▼
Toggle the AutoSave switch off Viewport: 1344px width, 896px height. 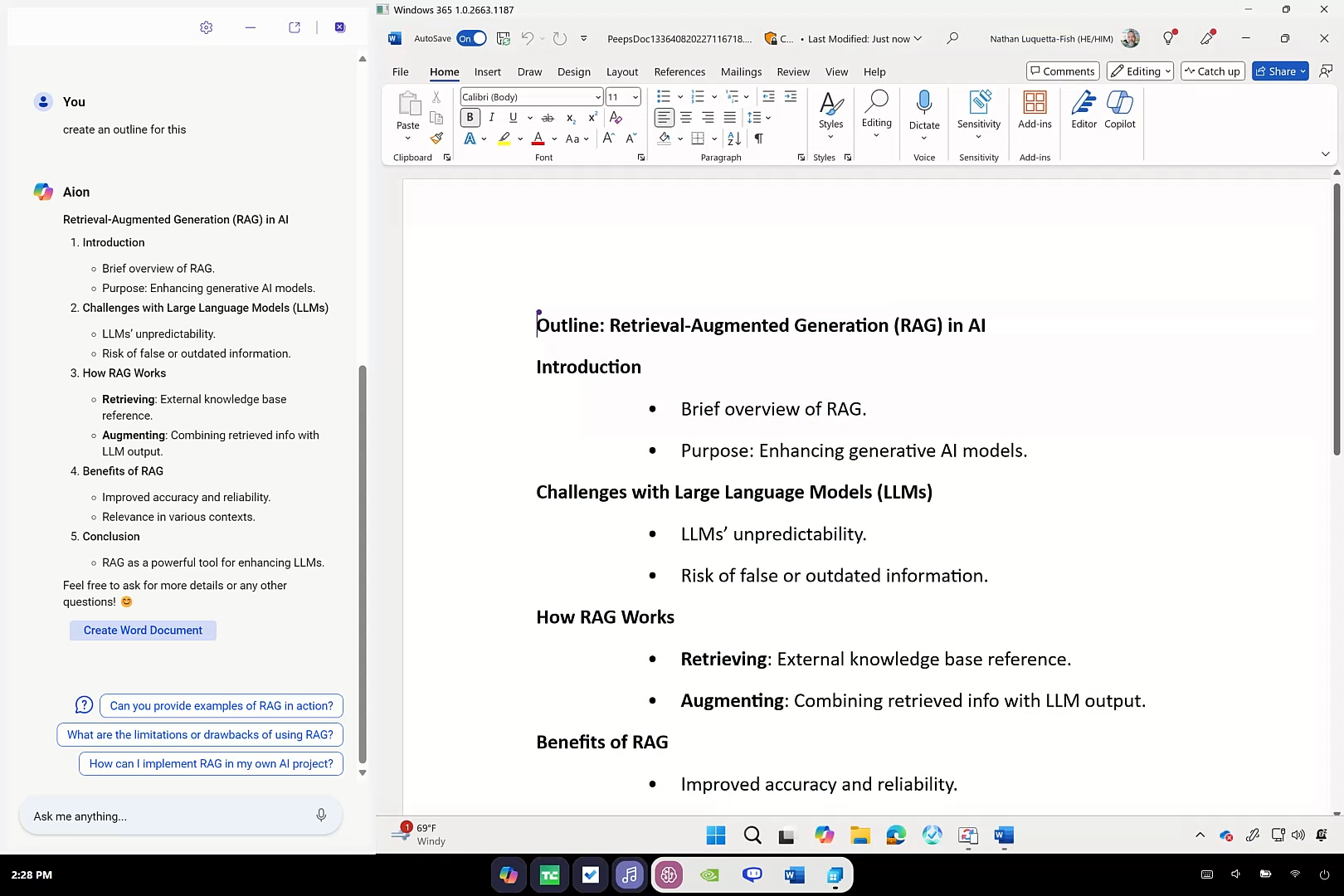click(x=471, y=38)
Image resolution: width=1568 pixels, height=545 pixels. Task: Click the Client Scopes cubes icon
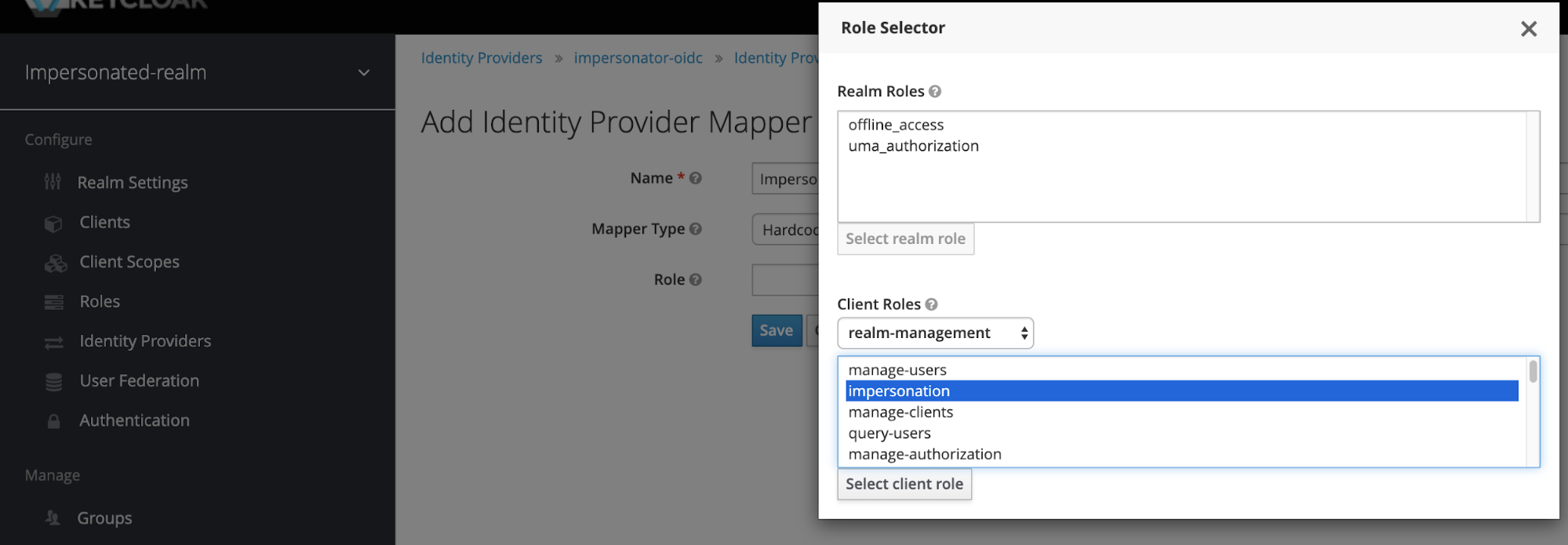(55, 263)
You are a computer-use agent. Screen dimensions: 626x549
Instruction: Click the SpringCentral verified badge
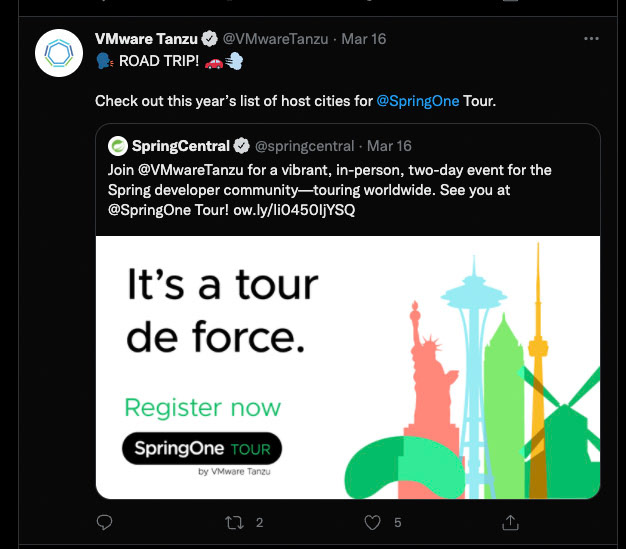(241, 146)
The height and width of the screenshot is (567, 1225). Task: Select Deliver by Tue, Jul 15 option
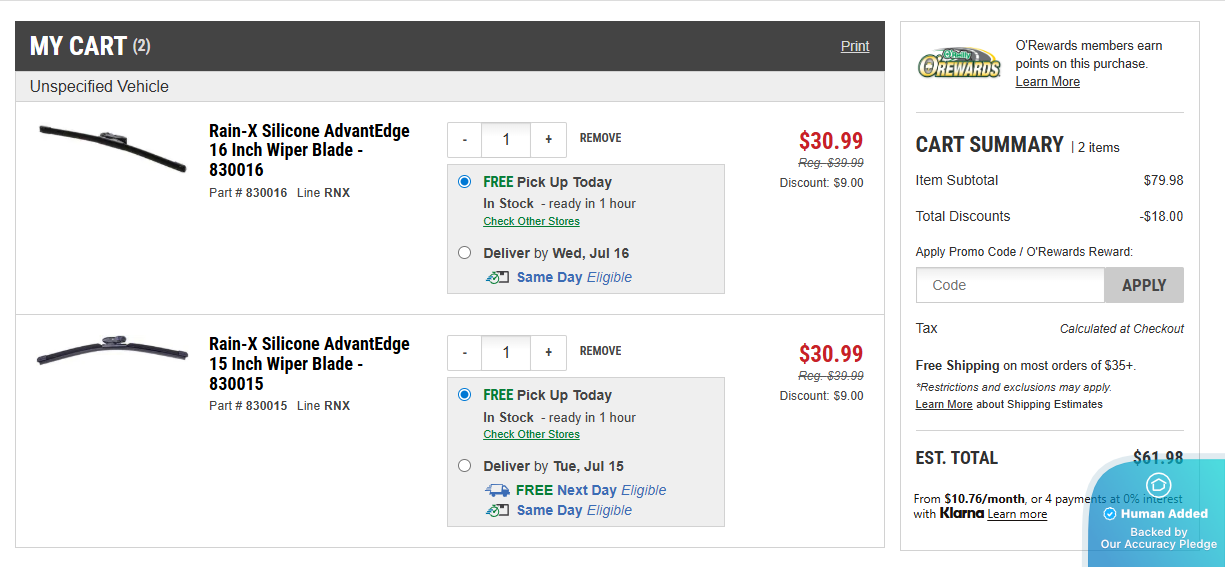464,466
▲
What needs to be done: Copy nothing but the lines from the line holding "You are a computer-use" through the last line of the entries, exactly, while leaving out the pictures.

Problem solution:
You are a computer-use agent. Screen dimensions: 626x549
Instruction: Click the SpringCentral verified badge
(241, 146)
The height and width of the screenshot is (567, 1225). Task: Select Deliver by Tue, Jul 15 option
464,466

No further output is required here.